Ah, j’ai compris. Elle devait vouloir rester le plus longtemps possible avec les filles. C’est tellement évident que je me sens idiot de ne pas l’avoir compris plus tôt. Anne se précipita à l’étage, puis obéit. Agnès alluma l’ordinateur et activa skype. C’est là que pour la première fois mon frère vit Sanda. Elle apparut sur l'écran dans sa chambre du chalet où elle vivait dans les Appalaches. Elle avait des yeux d'un bleu glacial et sa peau était presque aussi blanche que les flocons de neige qui voletaient à la fenêtre de sa chambre.

  • “Salut !” dit-elle en enlevant son passe-montagne qui firent voler ses cheveux noir ébène.
  • “Alors, comment est la piste noire ?” demanda Agnès.
  • “Génial, il n'y a pas encore beaucoup de monde en cette période de l’année. Mais je te rappelle qu'aux États-unis ce n'est pas la piste noire, mais la double diamant noir.”



Quand Mathis rentra, nous pûmes entamer la tartiflette. Alex et Europe étaient rentrés chez eux. Mathis nous invita à prendre place à table. J’ai découvert qu’il était très gentil. Et muet aussi. Kevin devait souvent traduire son langage des signes.


À la fin du repas, il faisait déjà nuit. Anne et Agnès sont parties à l’étage, pour faire leur bagages. Et c’est à ce moment là que les problèmes ont commencé. Je me souviens que mon esprit a commencé à s'embrouiller. J’entendais dans ma tête une voix qui me disait d’aller dehors. Fatima, sa famille et Ginaya ne bougeaient plus et avaient le regard vitreux. Les autres voulaient sortir. Seuls mon oncle et Laura avaient les idées claires.
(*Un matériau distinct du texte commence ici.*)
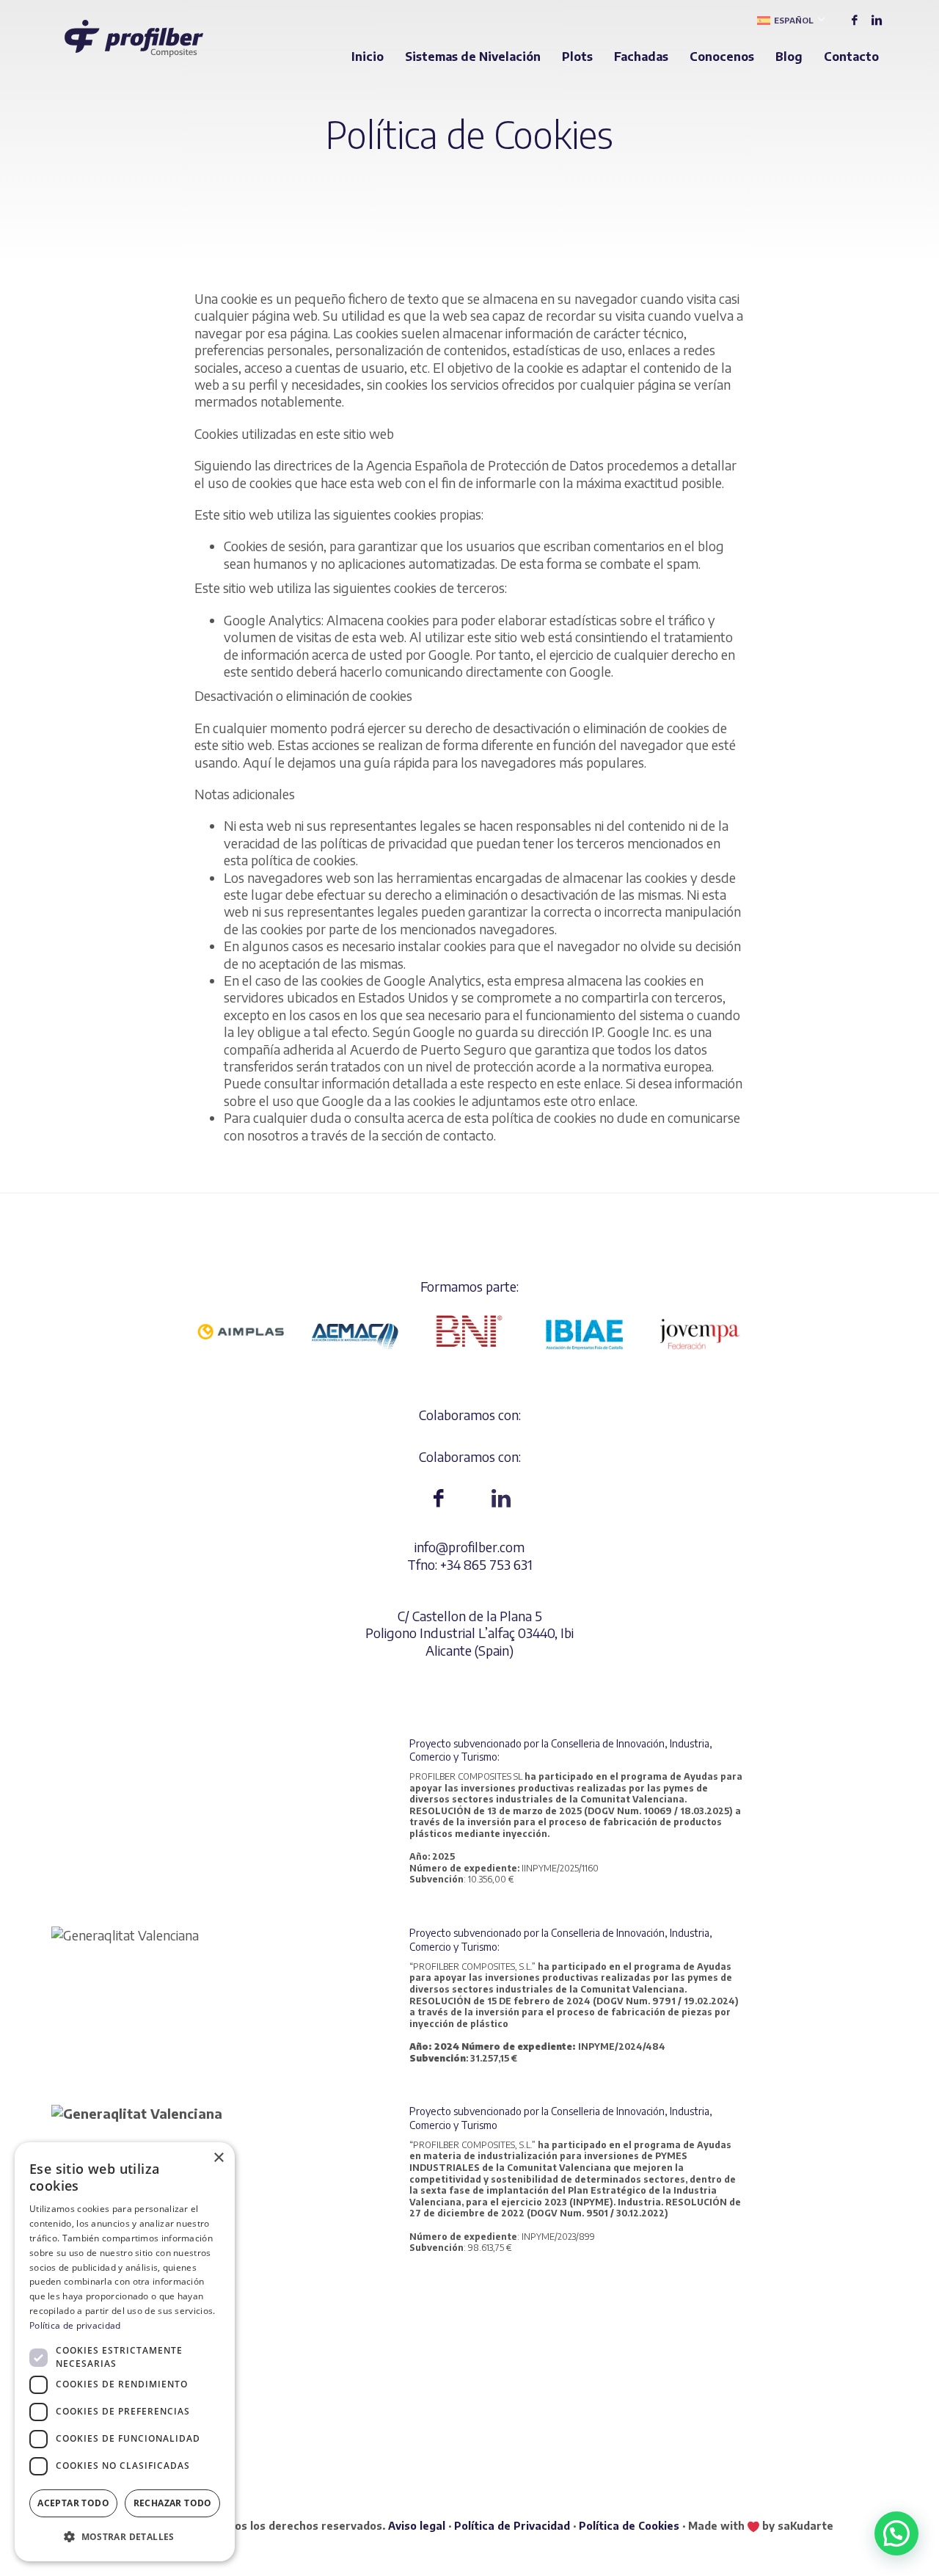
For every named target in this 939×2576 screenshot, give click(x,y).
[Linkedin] (877, 20)
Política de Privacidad (512, 2525)
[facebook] (855, 20)
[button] (896, 2533)
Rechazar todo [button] (173, 2503)
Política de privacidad (75, 2325)
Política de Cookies (629, 2525)
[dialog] (125, 2351)
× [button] (218, 2158)
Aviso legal (416, 2525)
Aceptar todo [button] (73, 2503)
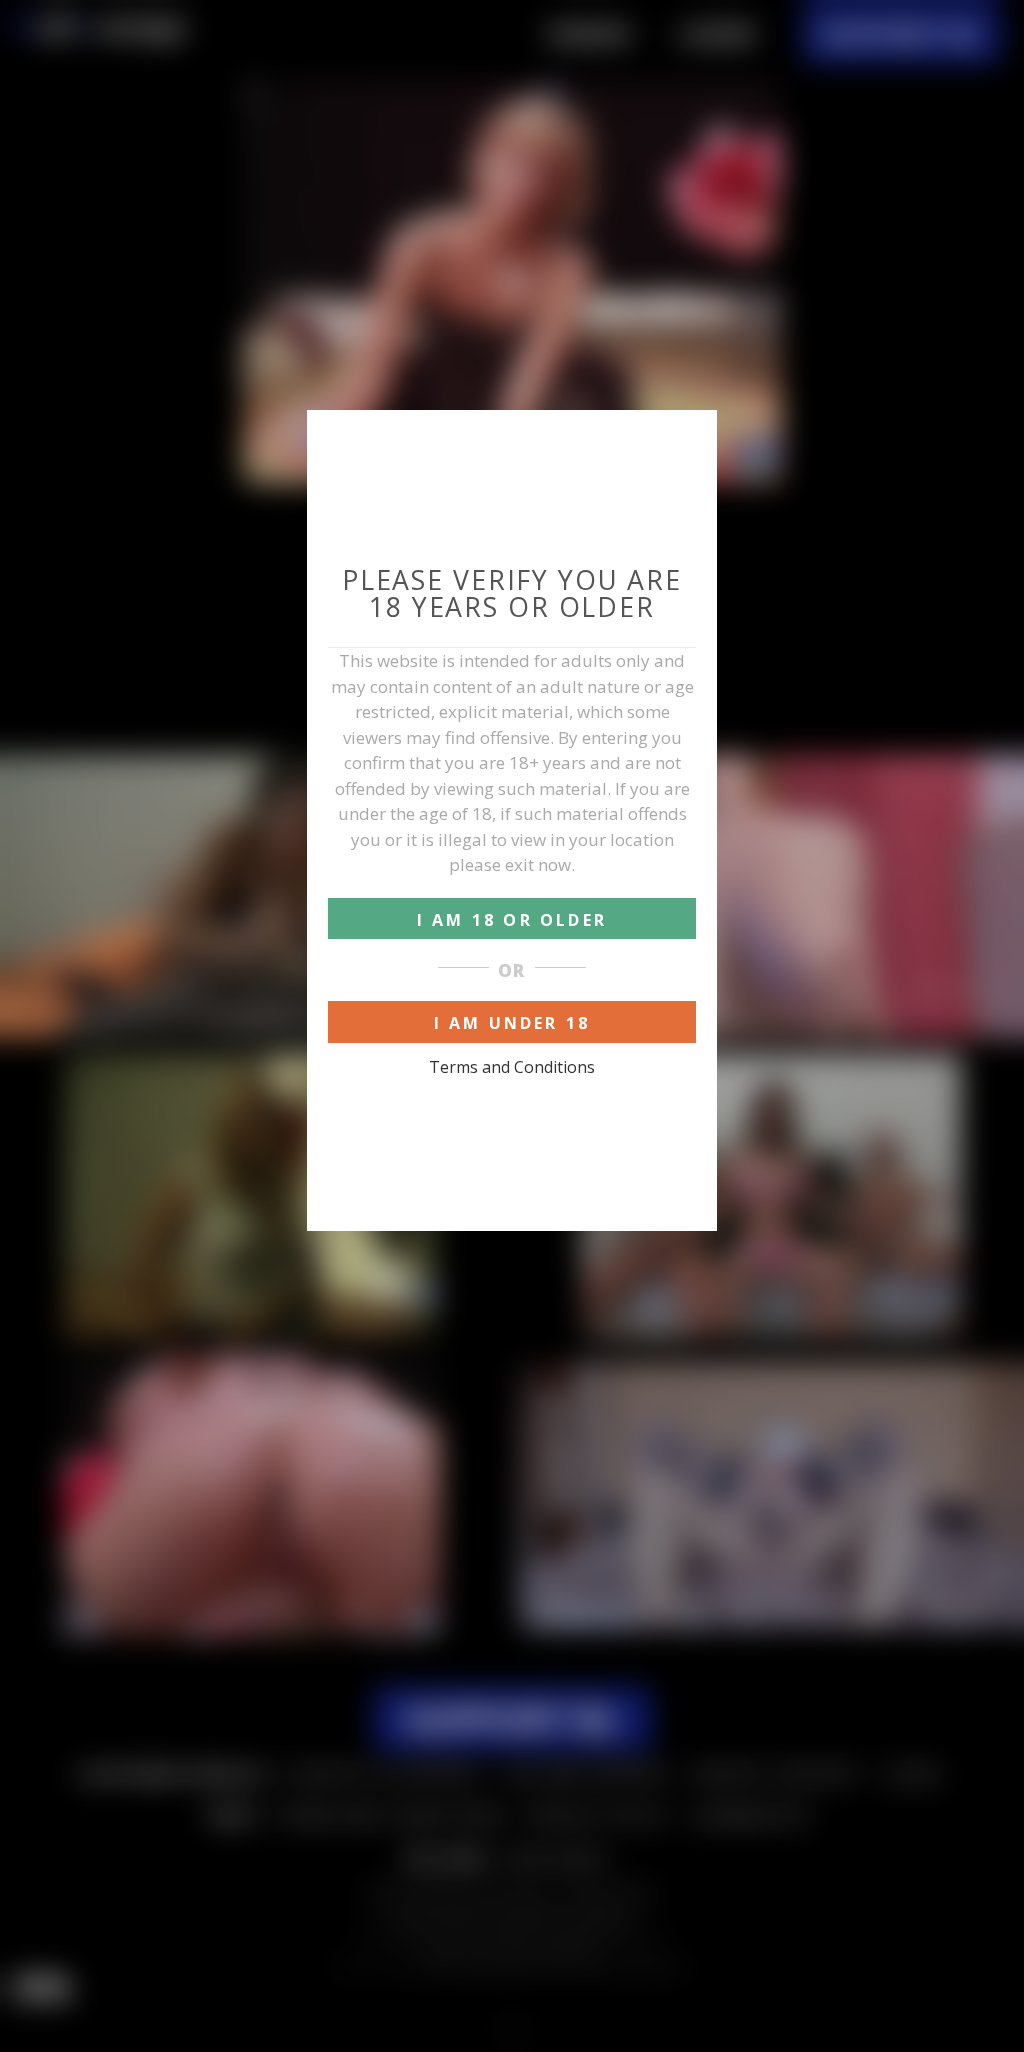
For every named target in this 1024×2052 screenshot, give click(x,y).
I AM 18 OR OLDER (512, 920)
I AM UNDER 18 (512, 1023)
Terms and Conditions (512, 1067)
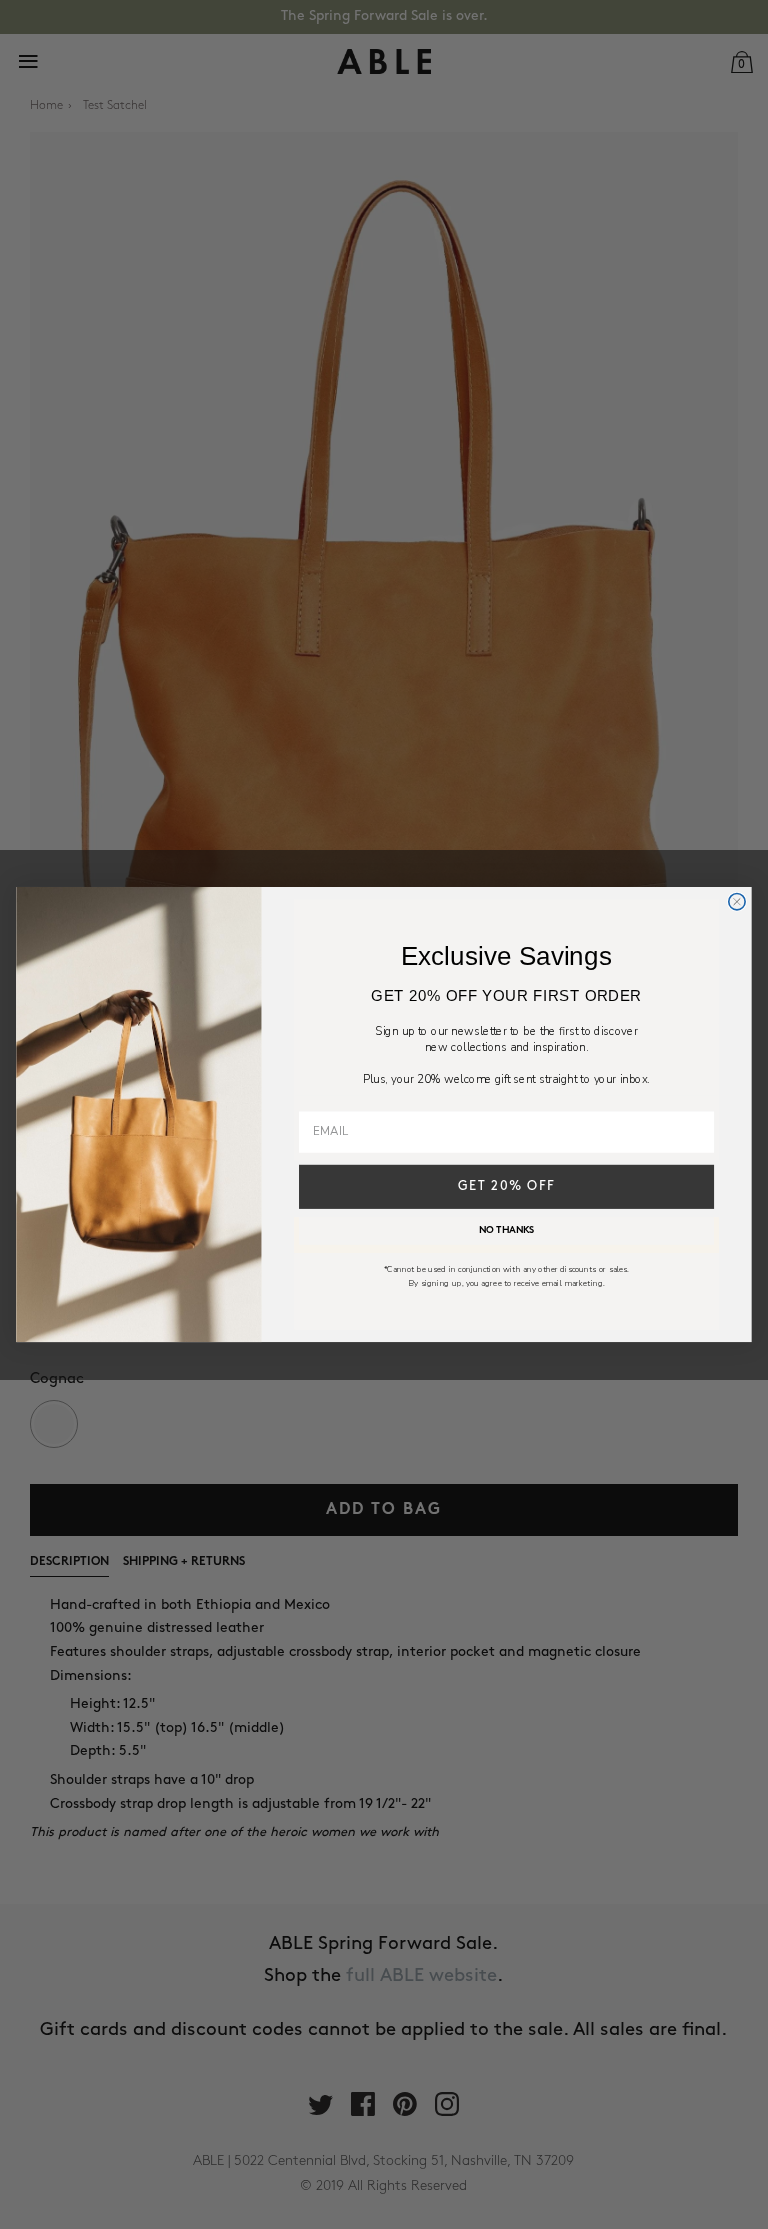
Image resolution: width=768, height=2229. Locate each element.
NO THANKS (507, 1231)
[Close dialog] (737, 901)
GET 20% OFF (506, 1186)
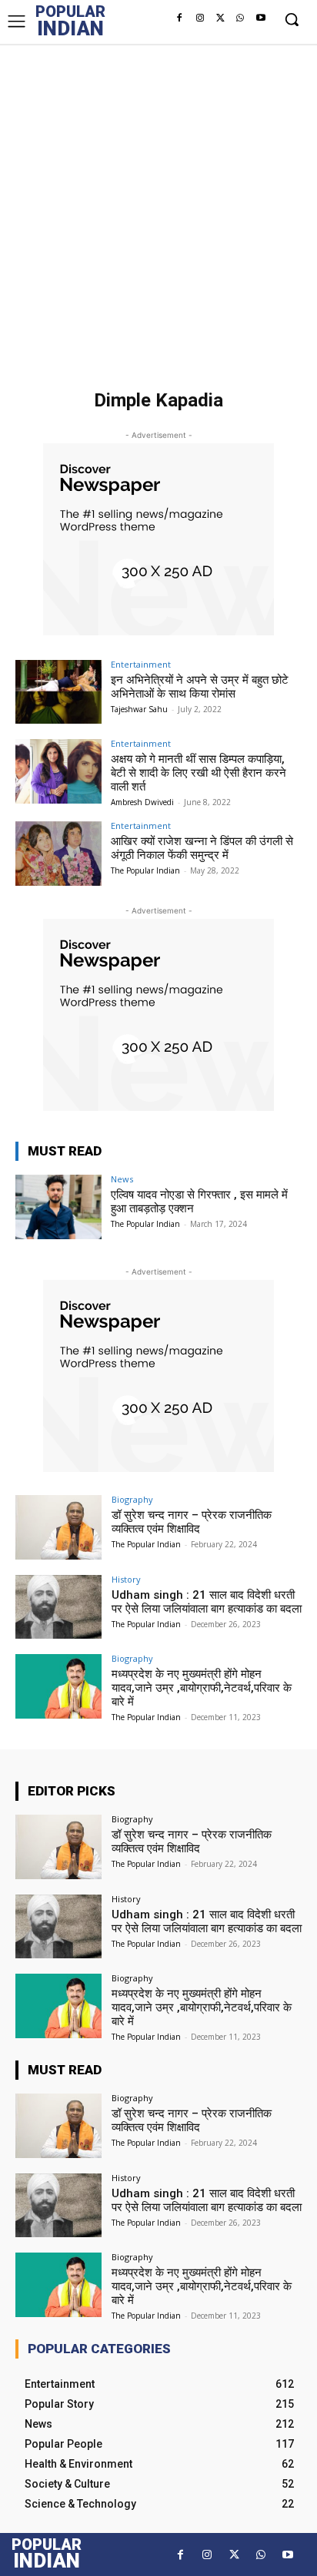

Il a ordonné à Laura de s’enfuir avec Préssilia qui voulait partir avec nous. Ce qu’elle a fait, en partant par le jardin. Puis Julien a tenté de nous arrêter, mais son frère l'a assommé avec une bouteille. Je me souviens qu’ensuite nous sommes sorties dehors. Anne et Agnès étaient déjà sorties par la fenêtre de leurs chambres apparemment, car elles nous attendaient déjà dans les cages à l’arrière du camion.